Many of you will have read HBR’s best of blog posts which include David Silverman’s comments on cover letters which amount to “don’t bother”, almost. Before I even got to the body I wanted to like his post. When I was helping MBAs get experience and jobs in consulting at the Fisher College of Business, I saw a ton of poorly written cover letters and the idea that we could just dispense with them was tempting.
But Silverman doesn’t actually say don’t bother. He says something more like don’t bother sending the one you were about to write … because it’s probably poorly written. I like his advice, he says write something specific about the position.
What he didn’t say was what I most wanted to hear: know something about the position! The three categories of letters he says most cover letters fall into all have the same flaw, they could be written by anyone for any position (ever offered by any company in history).
Before you write your cover letter, review your resume and pull out specific things you’ve accomplished. I stress quantifiable results: money saved, sales dollars, widgets produced, etc. I want to see stats in every paragraph for every position. This serves to get the reader in touch with the level of impact you had on the companies you served.

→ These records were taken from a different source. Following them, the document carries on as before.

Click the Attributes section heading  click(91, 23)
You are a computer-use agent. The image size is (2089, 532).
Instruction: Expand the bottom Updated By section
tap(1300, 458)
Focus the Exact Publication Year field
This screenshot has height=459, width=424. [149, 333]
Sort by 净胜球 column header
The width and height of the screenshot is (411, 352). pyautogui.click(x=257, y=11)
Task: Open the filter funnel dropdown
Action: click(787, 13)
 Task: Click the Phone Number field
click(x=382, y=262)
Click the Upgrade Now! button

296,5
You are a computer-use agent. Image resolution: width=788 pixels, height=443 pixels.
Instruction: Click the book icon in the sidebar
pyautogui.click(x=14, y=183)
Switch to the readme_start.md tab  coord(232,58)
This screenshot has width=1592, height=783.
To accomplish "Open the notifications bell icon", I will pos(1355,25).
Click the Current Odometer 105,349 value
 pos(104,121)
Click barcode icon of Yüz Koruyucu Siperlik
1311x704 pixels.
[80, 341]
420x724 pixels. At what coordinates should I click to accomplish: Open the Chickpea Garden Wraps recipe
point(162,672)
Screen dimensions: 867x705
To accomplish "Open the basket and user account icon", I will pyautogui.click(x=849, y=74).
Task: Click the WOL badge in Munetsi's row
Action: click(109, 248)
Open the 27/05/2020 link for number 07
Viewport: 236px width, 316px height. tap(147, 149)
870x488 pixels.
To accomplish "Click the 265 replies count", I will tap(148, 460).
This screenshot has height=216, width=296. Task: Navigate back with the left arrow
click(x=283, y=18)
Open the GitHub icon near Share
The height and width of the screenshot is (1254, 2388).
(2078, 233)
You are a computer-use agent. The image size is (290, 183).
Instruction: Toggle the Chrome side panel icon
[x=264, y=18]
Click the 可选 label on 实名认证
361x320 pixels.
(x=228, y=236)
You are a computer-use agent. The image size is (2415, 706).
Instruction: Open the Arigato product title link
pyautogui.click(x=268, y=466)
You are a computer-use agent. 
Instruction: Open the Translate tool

Still BEFORE you write your cover letter, determine the type of impact the position you are applying for is supposed to have on the company. If you can’t answer how this position supports the mission or profitability of the organization, you are not ready for the job and should not apply.
Now that you know what you’ve done and quantified it, and you know what the hiring organization needs, you can write the cover letter that Silverman wants you to write. Be sure to include specific ways in which you can impact the organization and leave the reader with the impression that you know what you’re talking about.
Check out Silverman’s post. He’s right.